Premiere am 22. März
Am Karfreitag wird die Niederländische Reiseoper ihre Tournee mit dreizehn Aufführungen der Verdi-Oper La Traviata nicht, wie das normalerweise der Fall ist, im 'eigenen Hause' in Enschede starten mit der Premiere, sondern diesmal im Theater Orpheus in Apeldoorn, gleichfalss nahe der niederländisch/deutschen Grenze.
Bis zum 26. April werden zwölf weitere Aufführungen geboten in ebensovielen niederländischen Städten zwischen Groningen und Maastricht.

Allererste Aufführung der Oper La Traviata
Die Prima rappresentazione dell'opera nuova La Traviata wurde am 6. März 1853 im Gran Teatro La Fenice zu Venedig gegeben. Für den Komponisten muss es sehr frustrierend gewesen sein mitzuerleben dass die Aufführung ein glatter Durchfall wurde. Und das nachdem er sechs Wochen zuvor einen ganz große Erfolg erlebt hatte mit Il Trovatore in Rom. In seiner Verdi-Biographie [1] spricht Johannes Jensen sogar von einem "unfreiwilligen Lacherfolg".

Aus einem Brief, den Verdi am Tag nach der Premiere an eine Freundin geschrieben hat, geht hervor dass er sich anfangs noch gefragt hat ob dieser Misserfolg vielleicht seine Schuld war oder ob dies an den Gesangsolisten gelegen hat. "Die Zeit wird urteilen."
Den Vorstellungen, die sofort nach der Erstauffuhrung gegeben wurden, erzielten jedoch das gleiche Resultat. Das war für den Bariton Felice Varesi (1813-1889) — der von Verdi schon als erster Macbeth und gleichfalls als erster Rigoletto in den gleichnamigen Musikdramen besetzt worden war — Anlass seine eigene Haut zu retten indem er sich öffentlich darüber beklagte dass es dem Komponisten diesmal nicht gelungen sei die verfügbaren Qualitäten seiner Sänger richtig einzusetzen.

Dennoch Erfolg
Im Jahr darauf hat Verdi, mit geringfügigen Änderungen dasselbe Musikdrama noch einmal auf die Bühne gebracht und es wurde ein großer Erfolg, sogar die zensierten Aufführungen an anderen Orten.

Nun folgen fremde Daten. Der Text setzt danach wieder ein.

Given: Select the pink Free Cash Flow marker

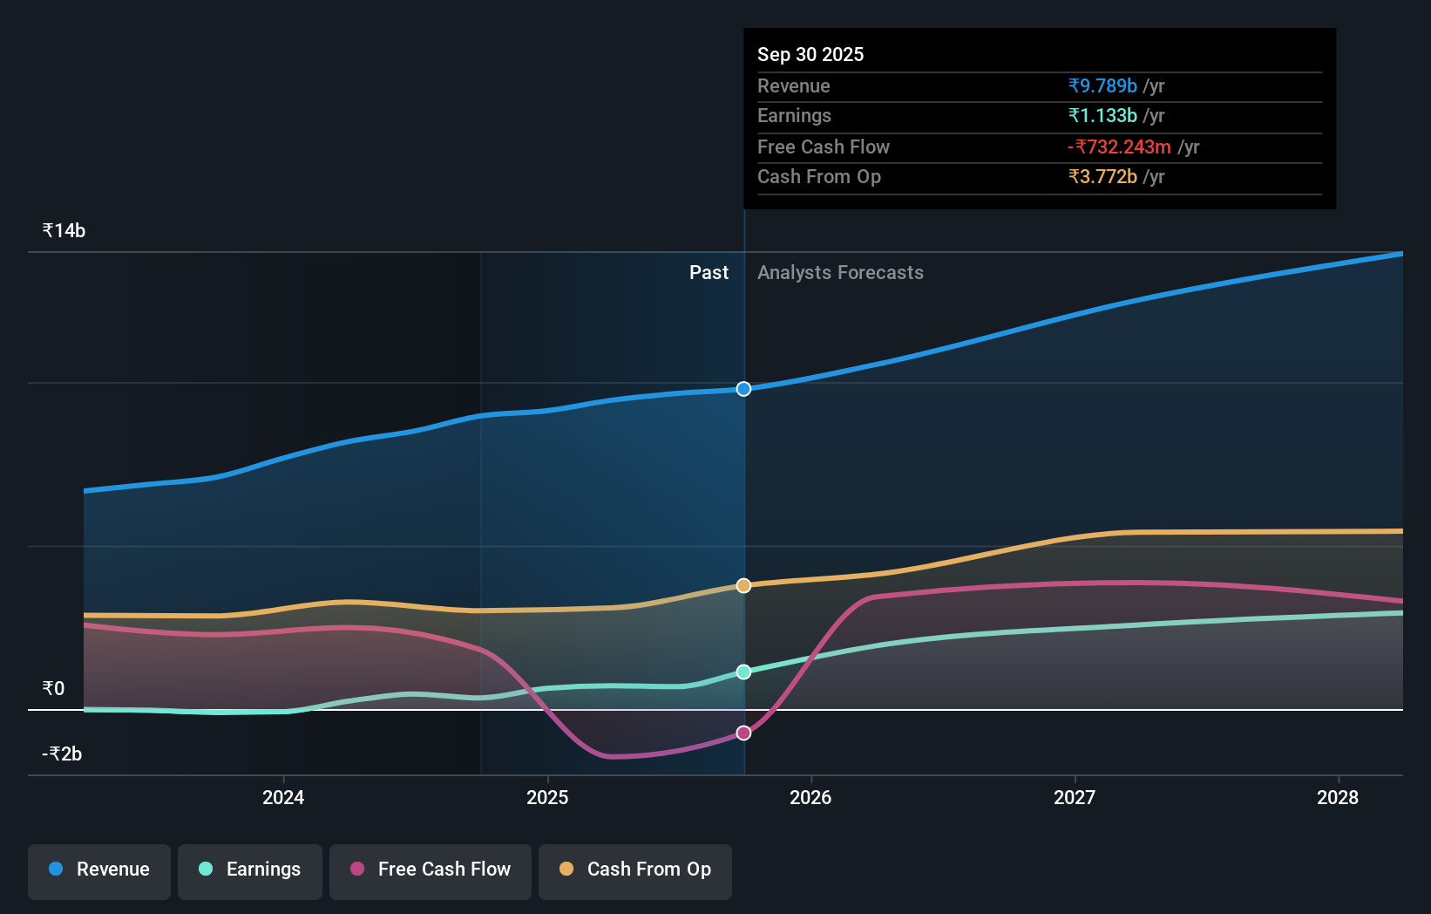Looking at the screenshot, I should click(x=743, y=733).
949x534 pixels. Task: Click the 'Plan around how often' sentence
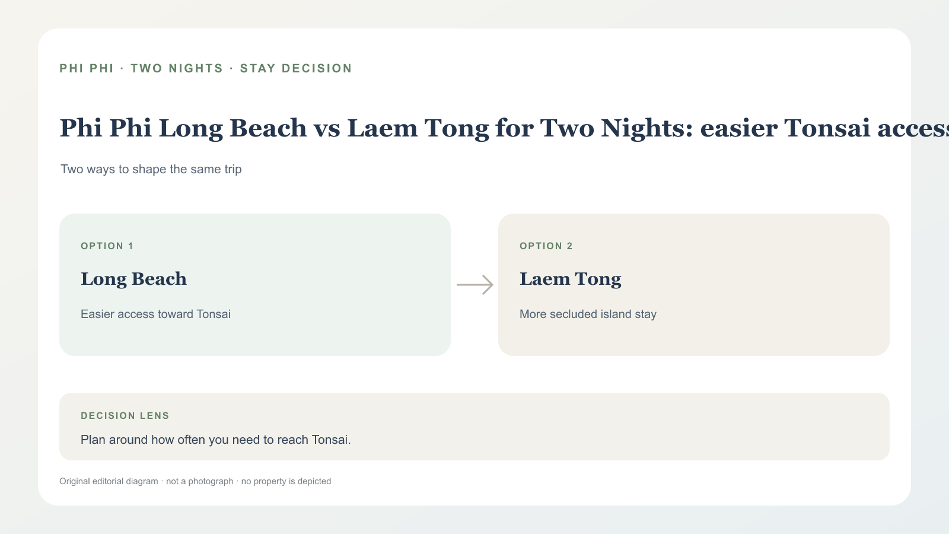[x=216, y=440]
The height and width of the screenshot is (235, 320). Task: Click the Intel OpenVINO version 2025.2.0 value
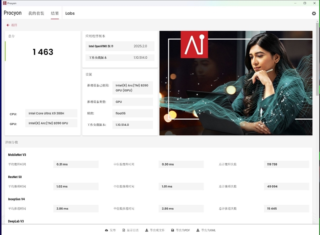[140, 46]
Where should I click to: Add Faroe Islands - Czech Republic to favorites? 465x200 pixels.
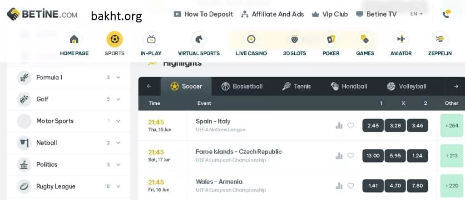pyautogui.click(x=351, y=155)
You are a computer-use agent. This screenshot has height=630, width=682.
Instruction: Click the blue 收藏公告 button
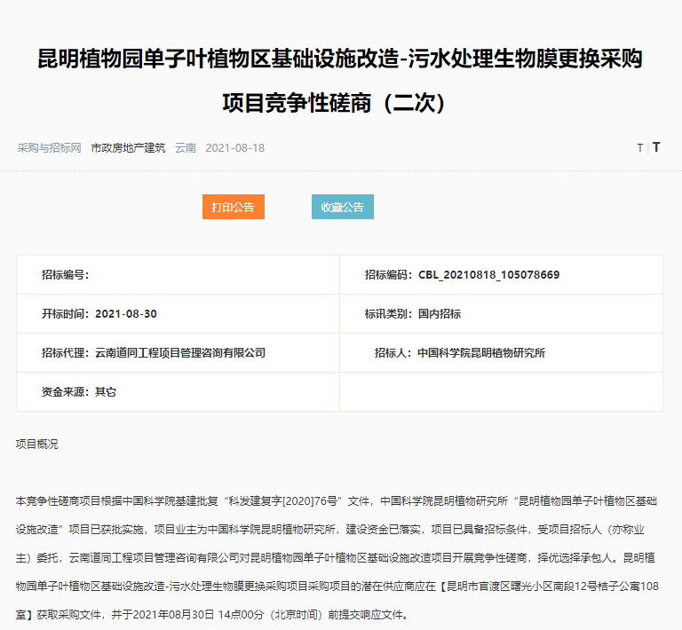tap(342, 207)
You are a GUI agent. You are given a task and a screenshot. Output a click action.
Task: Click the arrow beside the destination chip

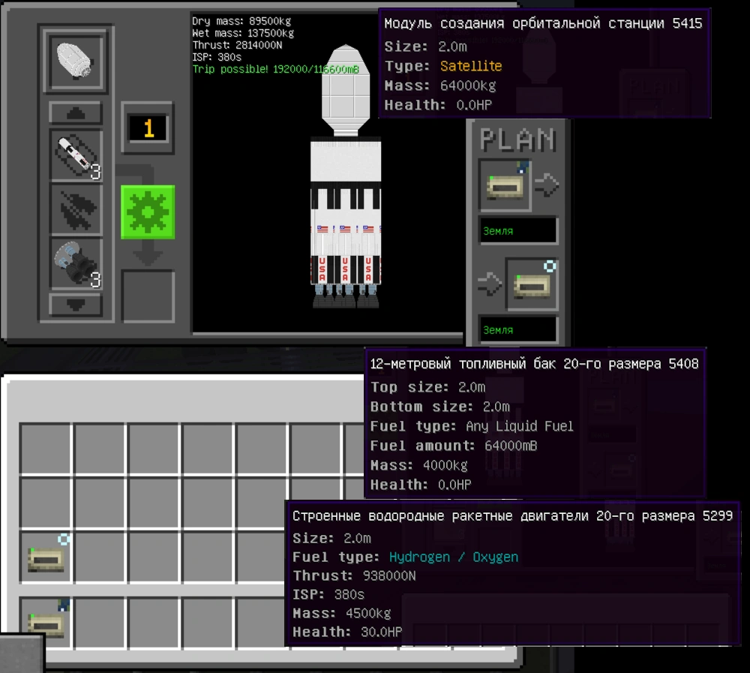[x=490, y=284]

Das liess für die Betroffenen nur noch die Schlußfolgerung zu dass es bei den ersten Aufführungen im Vorjahr an der drallen Hauptdarstellerin gelegen hat dass die Leute, anstatt wie das in der klassischen Oper fast immer üblich ist, in Mitleidenschaft gezogen wurden, sondern sich dem Lachen hingegeben hatten.
Schon 1848, gleich nach Erscheinen, hatte Verdi Die Kameliendame von Alexandre Dumas junior (1824-1895) gelesen und darin sofort die großen melodramatischen Möglichkeiten erkannt.
Der Erfolg des Buches hat sich bis in die zweite Hälfte des zwanzigsten Jahrhunderts fortgesetzt und da hat ein niederländischer Verleger sogar dem aus Deutschland stammenden und in den Niederlanden damals sehr erfolgreichen Maler und Zeichner Erasmus Bernhard von Dülmen Krümpelmann (1897-1987) den Auftrag erteilt für zahlreiche klassische Romane, unter denen auch Margaretha Gautier — wie der Titel der niederländischen Ausgabe lautet, nach der Protagonistin aus der in der Oper Violetta geworden ist — Aquarelle anzufertigen.

Große Stimmen
Zahlreiche große Sopranistinnen haben sich im Laufe der Zeit um die Rolle der Violetta — der Traviata — gekummert. Von den Größen im 20. Janhrhundert erinnern wir an Birgit Nilsson (1918-2005), Maria Callas 1923-1978), Renata Scotto (*1934), Mirella Freni (*1935) und Ileana Cotrubas (*1939). Viele andere Sängerinnen haben im Laufe der Zeit — nun mehr als anderthalb Jahrhundert — mit dieser Rolle ihren internationalen Durchbruch geschafft.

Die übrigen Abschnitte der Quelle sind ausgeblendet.